Pixel coordinate grounding data:

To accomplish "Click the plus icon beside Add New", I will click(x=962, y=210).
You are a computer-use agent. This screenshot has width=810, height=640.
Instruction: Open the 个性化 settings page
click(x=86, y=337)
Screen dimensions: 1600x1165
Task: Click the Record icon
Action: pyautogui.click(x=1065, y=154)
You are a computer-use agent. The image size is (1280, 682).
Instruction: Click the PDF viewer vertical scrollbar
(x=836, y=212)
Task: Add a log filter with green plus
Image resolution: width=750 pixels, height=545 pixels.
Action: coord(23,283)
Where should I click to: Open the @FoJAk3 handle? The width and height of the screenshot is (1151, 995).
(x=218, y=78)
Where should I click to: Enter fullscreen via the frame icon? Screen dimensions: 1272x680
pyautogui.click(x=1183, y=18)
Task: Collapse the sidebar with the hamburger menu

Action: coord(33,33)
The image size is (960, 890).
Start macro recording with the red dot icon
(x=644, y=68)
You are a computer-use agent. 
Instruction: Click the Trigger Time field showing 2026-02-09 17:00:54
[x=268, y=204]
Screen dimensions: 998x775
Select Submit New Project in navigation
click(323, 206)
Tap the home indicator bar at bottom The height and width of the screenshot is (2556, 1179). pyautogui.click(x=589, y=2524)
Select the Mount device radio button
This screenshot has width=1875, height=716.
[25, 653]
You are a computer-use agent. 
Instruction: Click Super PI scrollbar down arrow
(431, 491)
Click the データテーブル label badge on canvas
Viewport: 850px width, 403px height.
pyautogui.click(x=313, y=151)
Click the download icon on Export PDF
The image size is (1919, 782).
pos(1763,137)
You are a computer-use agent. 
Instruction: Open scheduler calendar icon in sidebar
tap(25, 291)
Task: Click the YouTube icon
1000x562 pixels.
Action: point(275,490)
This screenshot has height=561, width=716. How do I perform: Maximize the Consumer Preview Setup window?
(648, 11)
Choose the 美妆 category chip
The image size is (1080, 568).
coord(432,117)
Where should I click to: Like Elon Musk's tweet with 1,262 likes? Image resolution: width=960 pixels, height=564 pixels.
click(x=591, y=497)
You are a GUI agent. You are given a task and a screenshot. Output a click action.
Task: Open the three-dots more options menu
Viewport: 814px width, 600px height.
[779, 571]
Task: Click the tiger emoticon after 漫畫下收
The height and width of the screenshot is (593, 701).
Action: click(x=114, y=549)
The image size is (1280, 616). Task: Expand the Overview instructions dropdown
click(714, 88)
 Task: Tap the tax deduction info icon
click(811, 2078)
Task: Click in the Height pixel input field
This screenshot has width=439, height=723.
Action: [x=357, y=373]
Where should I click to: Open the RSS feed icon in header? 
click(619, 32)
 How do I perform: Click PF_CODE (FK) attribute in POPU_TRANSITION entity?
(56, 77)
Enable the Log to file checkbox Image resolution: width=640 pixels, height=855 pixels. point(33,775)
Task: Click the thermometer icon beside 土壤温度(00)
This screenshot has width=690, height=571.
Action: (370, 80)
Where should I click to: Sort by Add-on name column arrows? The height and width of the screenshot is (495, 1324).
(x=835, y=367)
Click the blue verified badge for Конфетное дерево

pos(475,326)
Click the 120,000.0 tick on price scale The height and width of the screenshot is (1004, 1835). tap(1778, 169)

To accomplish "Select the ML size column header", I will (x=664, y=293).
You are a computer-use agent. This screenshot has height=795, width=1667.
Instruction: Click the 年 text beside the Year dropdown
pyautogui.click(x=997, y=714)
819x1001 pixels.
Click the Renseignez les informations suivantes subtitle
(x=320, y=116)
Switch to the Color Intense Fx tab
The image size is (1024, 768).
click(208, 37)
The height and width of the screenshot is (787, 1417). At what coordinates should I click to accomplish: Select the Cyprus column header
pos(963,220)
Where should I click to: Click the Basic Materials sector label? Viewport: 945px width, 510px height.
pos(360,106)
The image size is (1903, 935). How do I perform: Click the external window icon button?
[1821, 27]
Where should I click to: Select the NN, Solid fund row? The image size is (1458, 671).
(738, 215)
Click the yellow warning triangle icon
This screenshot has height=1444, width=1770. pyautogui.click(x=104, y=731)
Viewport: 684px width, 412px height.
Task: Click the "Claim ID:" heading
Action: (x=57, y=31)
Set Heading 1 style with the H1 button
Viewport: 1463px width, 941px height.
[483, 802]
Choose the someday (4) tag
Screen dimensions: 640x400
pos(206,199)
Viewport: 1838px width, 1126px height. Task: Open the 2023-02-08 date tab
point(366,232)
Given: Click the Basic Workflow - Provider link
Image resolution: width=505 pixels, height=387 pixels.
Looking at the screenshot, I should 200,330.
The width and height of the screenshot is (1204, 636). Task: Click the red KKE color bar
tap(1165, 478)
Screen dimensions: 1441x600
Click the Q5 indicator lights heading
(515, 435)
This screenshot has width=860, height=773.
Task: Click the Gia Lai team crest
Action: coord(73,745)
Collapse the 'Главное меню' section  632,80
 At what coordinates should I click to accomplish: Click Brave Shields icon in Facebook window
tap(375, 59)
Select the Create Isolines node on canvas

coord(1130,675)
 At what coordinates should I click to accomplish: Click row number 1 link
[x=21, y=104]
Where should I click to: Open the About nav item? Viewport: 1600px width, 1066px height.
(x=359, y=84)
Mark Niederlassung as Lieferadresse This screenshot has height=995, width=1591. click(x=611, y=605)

What the task asks:
Exact copies of all the records are required.

Response to the exercise:
To accomplish "Click the plus icon beside Add New", I will click(x=962, y=210).
You are a computer-use agent. This screenshot has width=810, height=640.
Instruction: Open the 个性化 settings page
click(x=86, y=337)
Screen dimensions: 1600x1165
Task: Click the Record icon
Action: pyautogui.click(x=1065, y=154)
You are a computer-use agent. The image size is (1280, 682).
Instruction: Click the PDF viewer vertical scrollbar
(x=836, y=212)
Task: Add a log filter with green plus
Image resolution: width=750 pixels, height=545 pixels.
Action: coord(23,283)
Where should I click to: Open the @FoJAk3 handle? The width and height of the screenshot is (1151, 995).
(x=218, y=78)
Where should I click to: Enter fullscreen via the frame icon? Screen dimensions: 1272x680
pyautogui.click(x=1183, y=18)
Task: Collapse the sidebar with the hamburger menu

Action: coord(33,33)
The image size is (960, 890).
Start macro recording with the red dot icon
(x=644, y=68)
You are a computer-use agent. 
Instruction: Click the Trigger Time field showing 2026-02-09 17:00:54
[x=268, y=204]
Screen dimensions: 998x775
Select Submit New Project in navigation
click(323, 206)
Tap the home indicator bar at bottom The height and width of the screenshot is (2556, 1179). pyautogui.click(x=589, y=2524)
Select the Mount device radio button
This screenshot has width=1875, height=716.
[25, 653]
You are a computer-use agent. 
Instruction: Click Super PI scrollbar down arrow
(431, 491)
Click the データテーブル label badge on canvas
Viewport: 850px width, 403px height.
pyautogui.click(x=313, y=151)
Click the download icon on Export PDF
The image size is (1919, 782).
pos(1763,137)
You are a computer-use agent. 
Instruction: Open scheduler calendar icon in sidebar
tap(25, 291)
Task: Click the YouTube icon
1000x562 pixels.
Action: point(275,490)
This screenshot has height=561, width=716. How do I perform: Maximize the Consumer Preview Setup window?
(648, 11)
Choose the 美妆 category chip
The image size is (1080, 568).
coord(432,117)
Where should I click to: Like Elon Musk's tweet with 1,262 likes? Image resolution: width=960 pixels, height=564 pixels.
click(x=591, y=497)
You are a GUI agent. You are given a task and a screenshot. Output a click action.
Task: Open the three-dots more options menu
Viewport: 814px width, 600px height.
[779, 571]
Task: Click the tiger emoticon after 漫畫下收
The height and width of the screenshot is (593, 701).
Action: click(x=114, y=549)
The image size is (1280, 616). Task: Expand the Overview instructions dropdown
click(714, 88)
 Task: Tap the tax deduction info icon
click(811, 2078)
Task: Click in the Height pixel input field
This screenshot has width=439, height=723.
Action: [x=357, y=373]
Where should I click to: Open the RSS feed icon in header? 
click(619, 32)
 How do I perform: Click PF_CODE (FK) attribute in POPU_TRANSITION entity?
(56, 77)
Enable the Log to file checkbox Image resolution: width=640 pixels, height=855 pixels. point(33,775)
Task: Click the thermometer icon beside 土壤温度(00)
This screenshot has width=690, height=571.
Action: (370, 80)
Where should I click to: Sort by Add-on name column arrows? The height and width of the screenshot is (495, 1324).
(x=835, y=367)
Click the blue verified badge for Конфетное дерево

pos(475,326)
Click the 120,000.0 tick on price scale The height and width of the screenshot is (1004, 1835). tap(1778, 169)

To accomplish "Select the ML size column header", I will (x=664, y=293).
You are a computer-use agent. This screenshot has height=795, width=1667.
Instruction: Click the 年 text beside the Year dropdown
pyautogui.click(x=997, y=714)
819x1001 pixels.
Click the Renseignez les informations suivantes subtitle
(x=320, y=116)
Switch to the Color Intense Fx tab
The image size is (1024, 768).
click(208, 37)
The height and width of the screenshot is (787, 1417). At what coordinates should I click to accomplish: Select the Cyprus column header
pos(963,220)
Where should I click to: Click the Basic Materials sector label? Viewport: 945px width, 510px height.
pos(360,106)
The image size is (1903, 935). How do I perform: Click the external window icon button?
[1821, 27]
Where should I click to: Select the NN, Solid fund row? The image size is (1458, 671).
(738, 215)
Click the yellow warning triangle icon
This screenshot has height=1444, width=1770. pyautogui.click(x=104, y=731)
Viewport: 684px width, 412px height.
Task: Click the "Claim ID:" heading
Action: (x=57, y=31)
Set Heading 1 style with the H1 button
Viewport: 1463px width, 941px height.
[483, 802]
Choose the someday (4) tag
Screen dimensions: 640x400
pos(206,199)
Viewport: 1838px width, 1126px height. Task: Open the 2023-02-08 date tab
point(366,232)
Given: Click the Basic Workflow - Provider link
Image resolution: width=505 pixels, height=387 pixels.
Looking at the screenshot, I should 200,330.
The width and height of the screenshot is (1204, 636). Task: Click the red KKE color bar
tap(1165, 478)
Screen dimensions: 1441x600
Click the Q5 indicator lights heading
(515, 435)
This screenshot has width=860, height=773.
Task: Click the Gia Lai team crest
Action: coord(73,745)
Collapse the 'Главное меню' section  632,80
 At what coordinates should I click to accomplish: Click Brave Shields icon in Facebook window
tap(375, 59)
Select the Create Isolines node on canvas

coord(1130,675)
 At what coordinates should I click to accomplish: Click row number 1 link
[x=21, y=104]
Where should I click to: Open the About nav item? Viewport: 1600px width, 1066px height.
(x=359, y=84)
Mark Niederlassung as Lieferadresse This screenshot has height=995, width=1591. click(x=611, y=605)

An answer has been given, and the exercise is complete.